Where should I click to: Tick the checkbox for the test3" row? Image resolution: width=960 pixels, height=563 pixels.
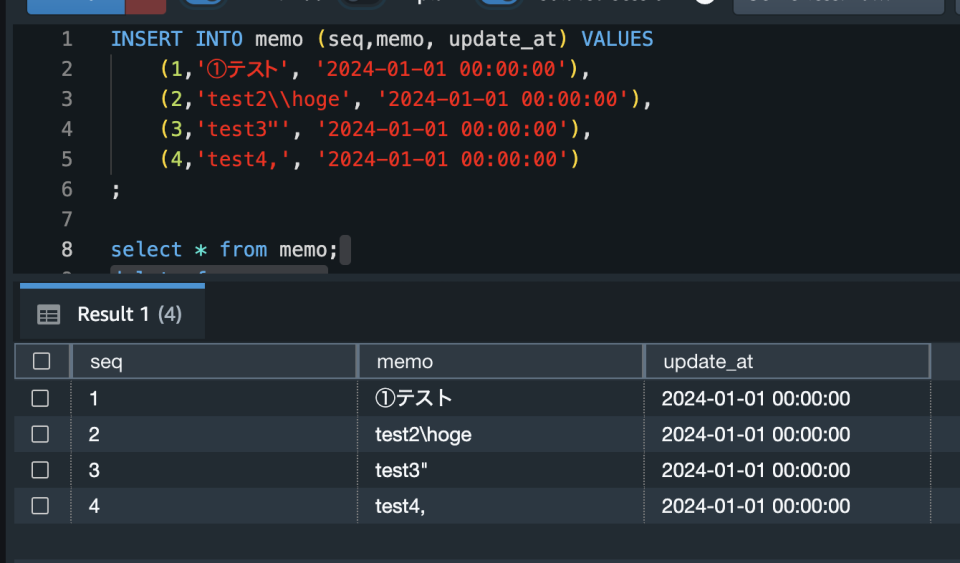(41, 470)
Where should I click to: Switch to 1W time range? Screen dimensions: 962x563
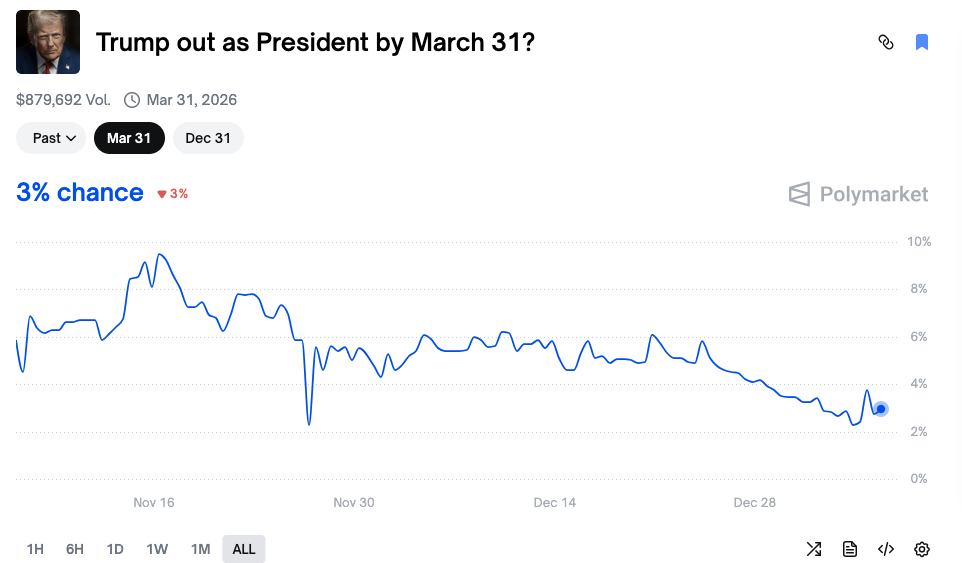pos(157,549)
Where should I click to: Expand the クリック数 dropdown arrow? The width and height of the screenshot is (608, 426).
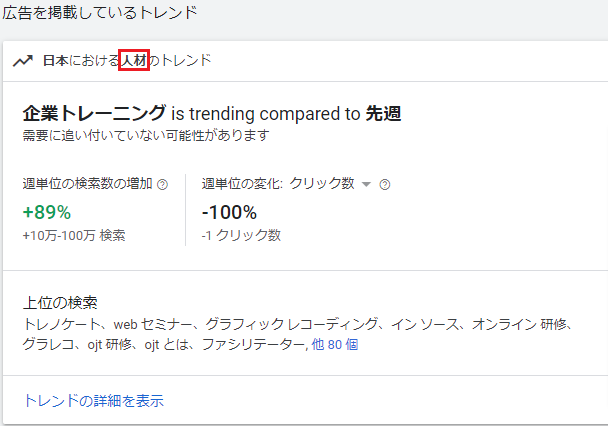(366, 185)
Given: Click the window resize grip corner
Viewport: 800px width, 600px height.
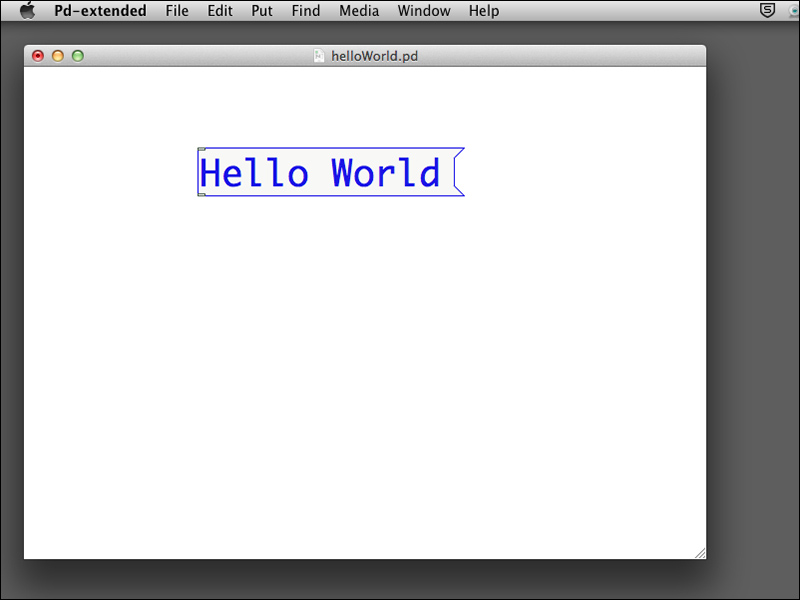Looking at the screenshot, I should pos(700,553).
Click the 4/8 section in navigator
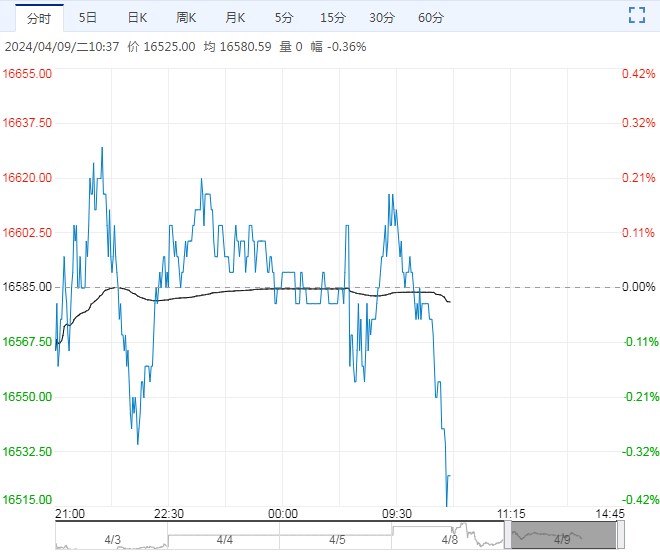 [x=449, y=539]
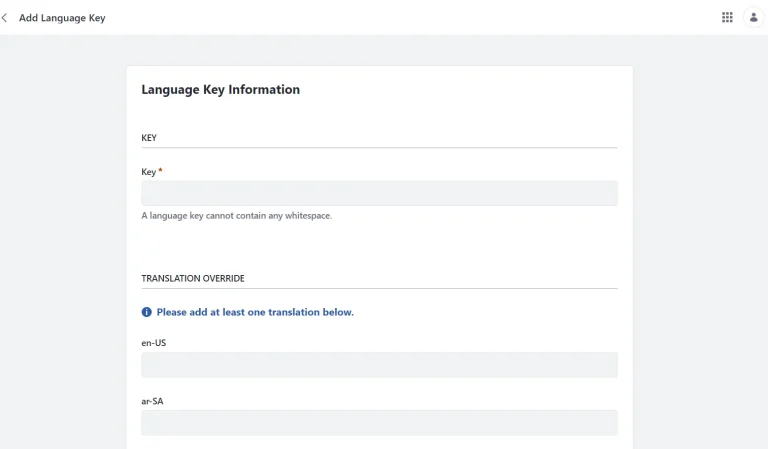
######
**What to work on:** Would you please repeat the entries above verbatim, excluding each picture?

**Exercise solution:**
Where should I click to: Tick the checkbox for the test3" row? Image resolution: width=960 pixels, height=563 pixels.
(41, 470)
Where should I click to: Switch to 1W time range? Screen dimensions: 962x563
pos(157,549)
Where should I click to: Expand the クリック数 dropdown arrow? The width and height of the screenshot is (608, 426).
(366, 185)
Given: Click the window resize grip corner
Viewport: 800px width, 600px height.
Looking at the screenshot, I should pos(700,553).
Click the 4/8 section in navigator
 [x=449, y=539]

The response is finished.